IWW Label, IWWC Proceedings held Nov-Dec 1916

A round-up by federal agents of members of the Industrial Workers of the World has commenced in Butler County, Kansas. Reports from Kansas indicates that most of those taken into custody were members of the Oil Workers Industrial Union. Butler County is located just east of Wichita. The county seat is located at El Dorado.

From The Topeka State Journal of November 20, 1917:

FEDERAL AGENTS START A ROUNDUP
I.W.W. IN KANSAS
—–
Fifty Arrests Made in Butler
Oil Fields Today.
—–
Starts Gigantic Drive Thru
Forest of Derricks.
—–

ATTORNEY ANNOUNCES CLEANUP
—–
“Workers” Won’t Get Chance to
Duplicate Okla. Trouble.
—–
Robertson, U. S. District Attorney,
Will See to It.
—–

Kansas City, Nov. 20.-A roundup of I. W. W’s in the oil fields of Kansas is to be made immediately, Fred Robertson, district attorney for Kansas, announced late today. Already more than fifty alleged I. W. W.’s were arrested in the Butler county oil fields today, it was announced.

The arrests today were made in the vicinity of Augusta by state and federal agents, it was announced.
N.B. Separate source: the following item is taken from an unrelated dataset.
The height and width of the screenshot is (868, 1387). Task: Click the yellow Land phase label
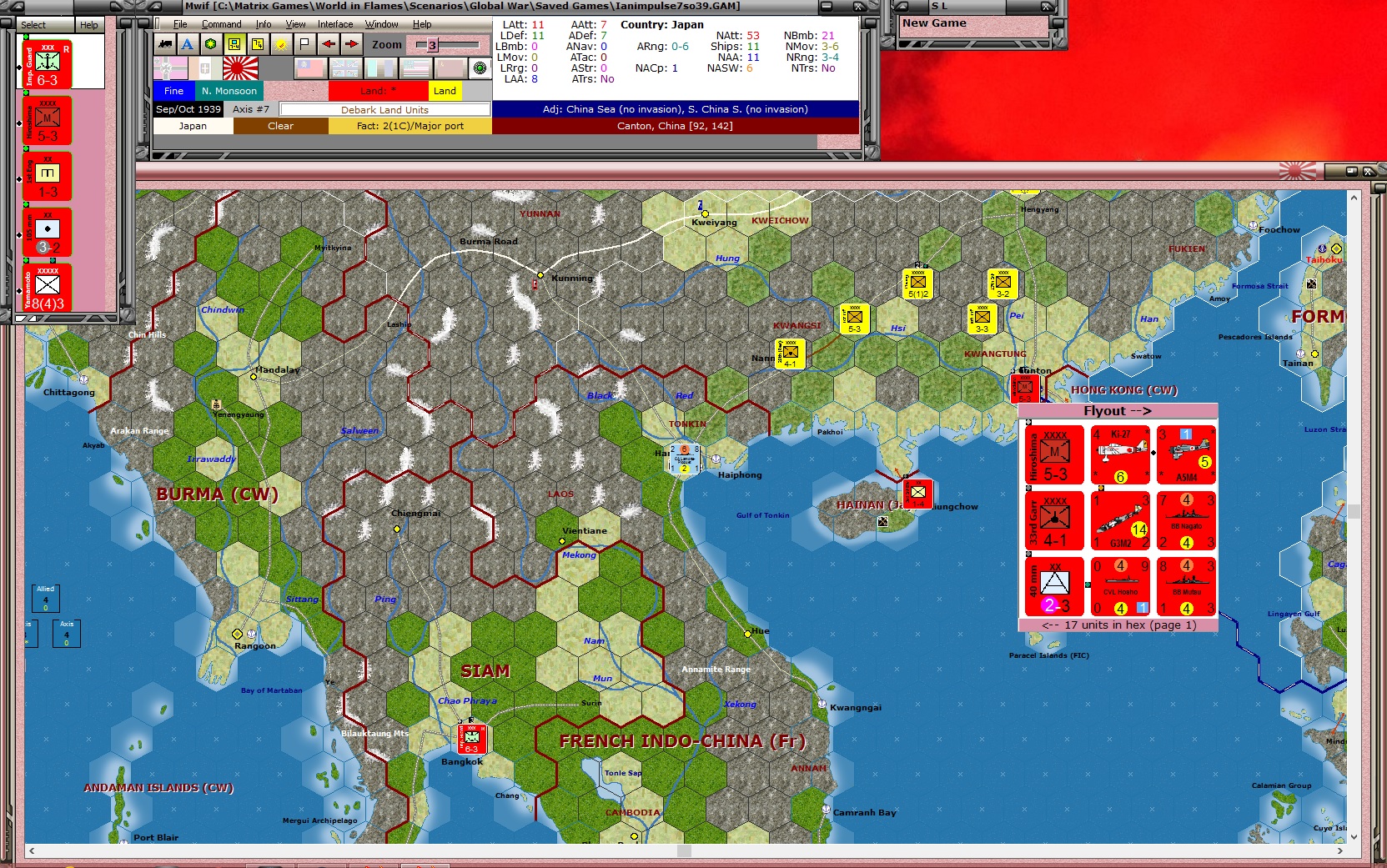(445, 91)

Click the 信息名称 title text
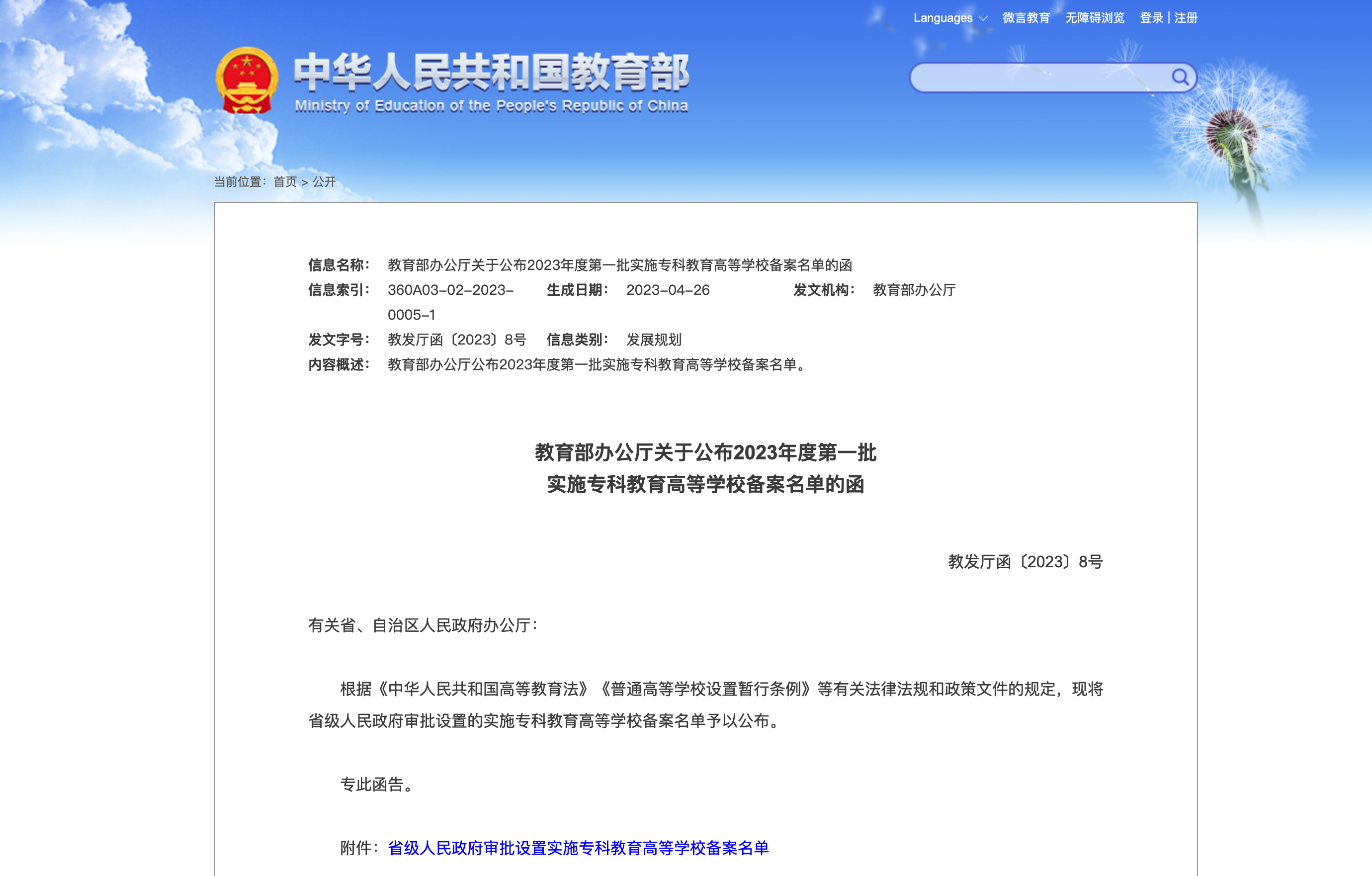coord(619,265)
A tent alleged to have been used for I. W. W. meetings there was raided and a great quantity of literature was seized.

The purpose of the raids will be to rid the oil fields of the state of undesirables, federal officers say, and each man arrested will be examined as to whether he was registered.

The presence of alleged I. W. W.’s in the Butler county fields recently led to the placing of armed guards.